RuntimeError: Expected to have finished reduction in the prior iteration before starting a new one. This error indicates that your module has parameters that were not used in producing loss. You can enable unused parameter detection by passing the keyword argument `find_unused_parameters=True` to `torch.nn.parallel.DistributedDataParallel`, and by
making sure all `forward` function outputs participate in calculating loss.
If you already have done the above, then the distributed data parallel module wasn't able to locate the output tensors in the return value of your module's `forward` function. Please include the loss function and the structure of the return value of `forward` of your module when reporting this issue (e.g. list, dict, iterable).

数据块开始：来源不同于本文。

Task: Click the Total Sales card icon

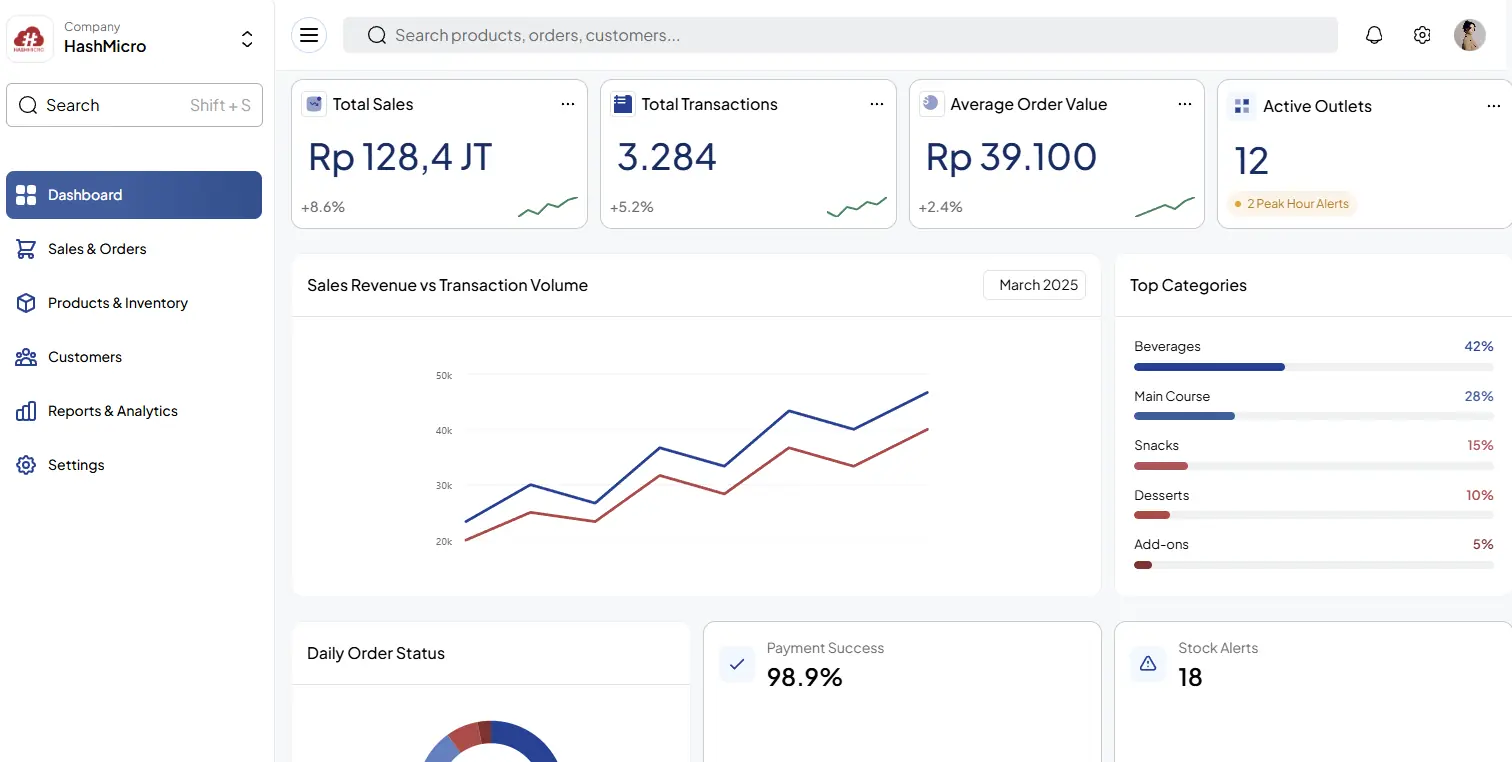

Parameter indices which did not receive grad for rank 0: 17 18 19 20 47 48 49 50 66 67 68 69 85 86 87 88 104 105 106 107 123 124 125 126 144 145 146 147 174 175 176 177 193 194 195 196 212 213 214 215 231 232 233 234 250 251 252 253 271 272 273 274 301 302 303 304 320 321 322 323 339 340 341 342
In addition, you can set the environment variable TORCH_DISTRIBUTED_DEBUG to either INFO or DETAIL to print out information about which particular parameters did not receive gradient on this rank as part of this error
这个错误出现在我改动别人的代码之后运行的过程中,上网搜到的教程有魔改代码的报应,试了之后我所有网络层的输出都是None(可能是代码插入的位置不对),看了这篇教程中参考的第一个教程https://blog.csdn.net/racesu/article/details/122260113?utm_medium=distribute.pc_relevant.none-task-blog-2,虽然我报的错跟这篇博客里的内容不完全一样,但受到启发,我的init()函数中有一个定义的变量在forward()函数中没有被用到,我之前改完懒得注释掉,没想到居然会影响运行。于是乎,将那个定义但未使用的变量注释掉,代码就能够正常运行了。